Companies use payroll clearing accounts as intermediate bank accounts to handle the payment of employee checks and direct deposits. These accounts may not be used to pay the company's day-to-day operating expenses. Keeping these items separate enhances security and assists in the tracking and reporting of employee pay, taxes and benefits.
Calculate each employee's salary or hourly wages for the pay period. Use the employee's W-4 form and benefit election forms to calculate federal and state withholding taxes, Social Security tax, Medicare tax and voluntary deductions for retirement plans, medical insurance and other discretionary fringe benefits. Issue a check or send direct deposit instructions for the net amount after taxes and deductions.
A payroll clearing account is a separate bank account the company uses only to pay employees. Total all employee checks and direct deposits to find the amount of money that must be transferred into the payroll clearing account. The transferred money must be available for withdrawal before you release the employees' checks or process any direct deposits.
Running your payroll transactions through a clearing account makes it easier to reconcile your reports at the end of the accounting period. Because the balance in account should be zero between pay periods, you can quickly spot outstanding checks that have not been cashed by employees. The bank statement will have fewer transactions for you to look through because it contains only payroll information. Using a payroll clearing account also keeps your company's operating account separate from the account that issues the employees' checks. If the payroll account is compromised, you can simply close the old account and set up a new one with no effect on your company's main operating account.

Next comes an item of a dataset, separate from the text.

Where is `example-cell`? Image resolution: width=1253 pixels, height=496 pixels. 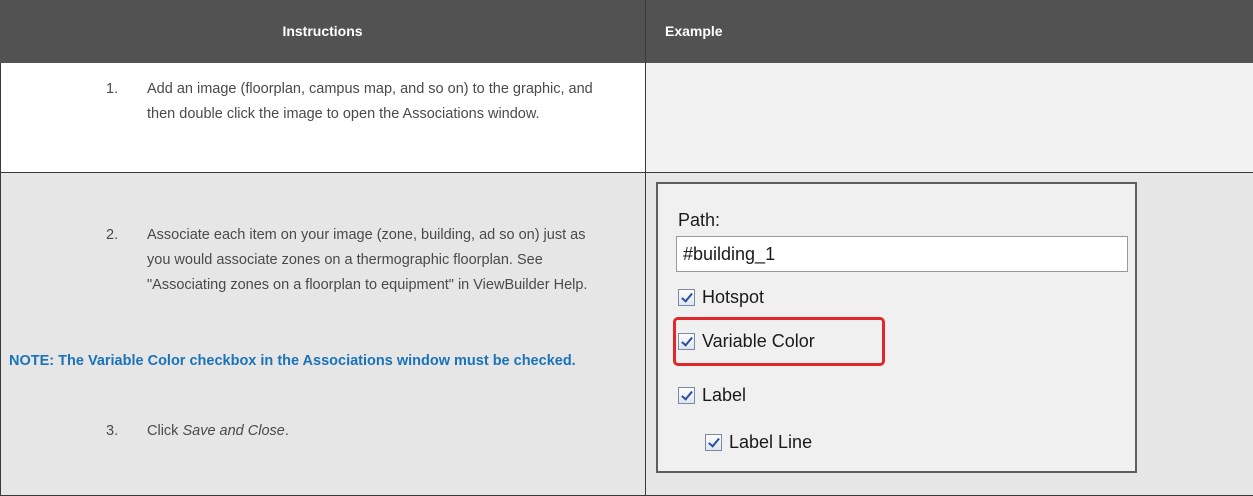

A clearing account adds more steps the payroll process. This can be time-consuming and increases the chance of making an error. If your company has only a few employees, the extra work of transferring funds into the clearing account may not be worth the extra effort. You will also miss out on interest earnings while the funds are in the payroll account waiting for employees to cash their checks. There is always a risk of a problem occurring with the payroll transfer and the employees' checks bouncing.